** Opening GIVEN RECORDS block **
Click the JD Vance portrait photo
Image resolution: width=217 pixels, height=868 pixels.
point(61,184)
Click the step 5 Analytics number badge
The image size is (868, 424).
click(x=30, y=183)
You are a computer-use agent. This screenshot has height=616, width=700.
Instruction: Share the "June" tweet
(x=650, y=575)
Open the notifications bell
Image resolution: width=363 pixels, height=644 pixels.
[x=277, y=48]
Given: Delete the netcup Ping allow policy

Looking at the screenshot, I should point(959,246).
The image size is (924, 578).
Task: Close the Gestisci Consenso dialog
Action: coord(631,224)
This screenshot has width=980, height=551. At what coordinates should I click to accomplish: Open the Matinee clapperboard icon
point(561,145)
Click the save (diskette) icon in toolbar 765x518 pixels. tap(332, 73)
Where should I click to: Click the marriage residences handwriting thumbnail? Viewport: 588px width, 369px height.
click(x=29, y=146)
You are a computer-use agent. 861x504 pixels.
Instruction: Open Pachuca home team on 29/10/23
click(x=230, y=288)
** Closing GIVEN RECORDS block **
** Opening GIVEN RECORDS block **
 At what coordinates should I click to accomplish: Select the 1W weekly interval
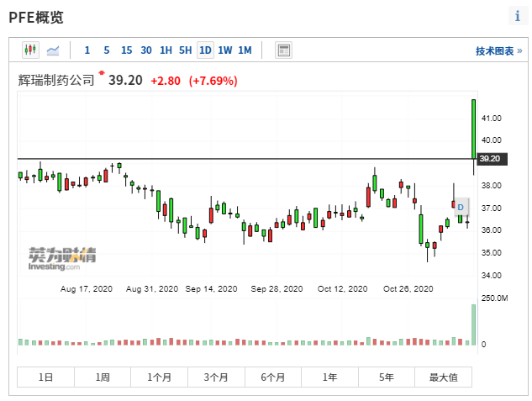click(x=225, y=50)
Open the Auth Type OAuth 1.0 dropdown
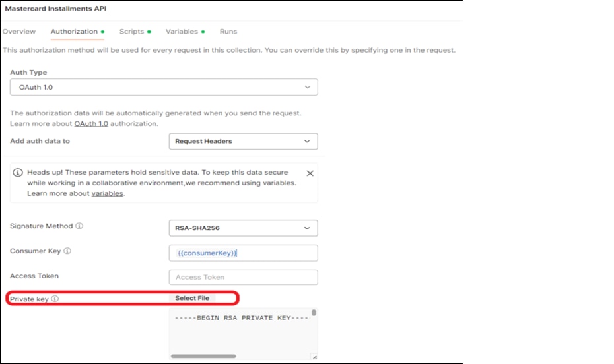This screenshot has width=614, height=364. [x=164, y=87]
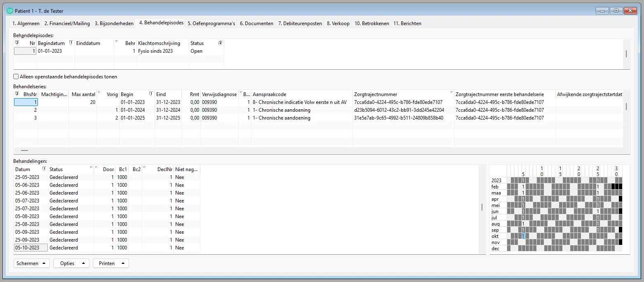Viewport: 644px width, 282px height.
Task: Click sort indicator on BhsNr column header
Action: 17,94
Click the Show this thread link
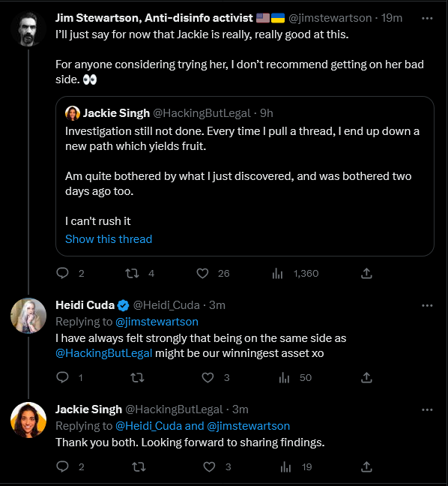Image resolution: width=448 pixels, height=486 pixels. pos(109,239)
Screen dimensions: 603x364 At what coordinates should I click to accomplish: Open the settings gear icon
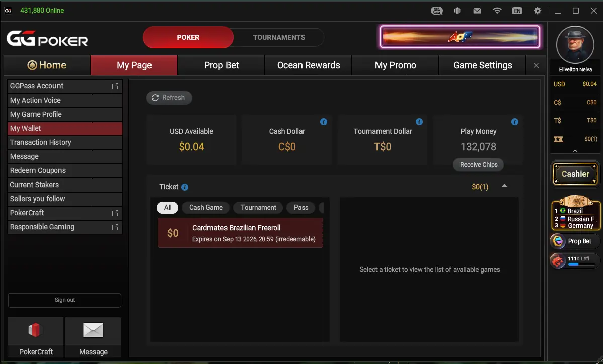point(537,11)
** Closing GIVEN RECORDS block **
** Opening GIVEN RECORDS block **
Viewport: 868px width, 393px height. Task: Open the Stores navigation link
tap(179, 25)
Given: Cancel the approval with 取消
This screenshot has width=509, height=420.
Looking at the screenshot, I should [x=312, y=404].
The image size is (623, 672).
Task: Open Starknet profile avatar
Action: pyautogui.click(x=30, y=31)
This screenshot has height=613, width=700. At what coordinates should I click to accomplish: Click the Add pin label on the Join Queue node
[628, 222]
** Closing GIVEN RECORDS block **
WHAT YOU ARE ASKED TO DO -
Filter the records above for lines with "agent".

RESULT -
You are a computer-use agent. This screenshot has height=616, width=700.
You are a computer-use agent. 861x504 pixels.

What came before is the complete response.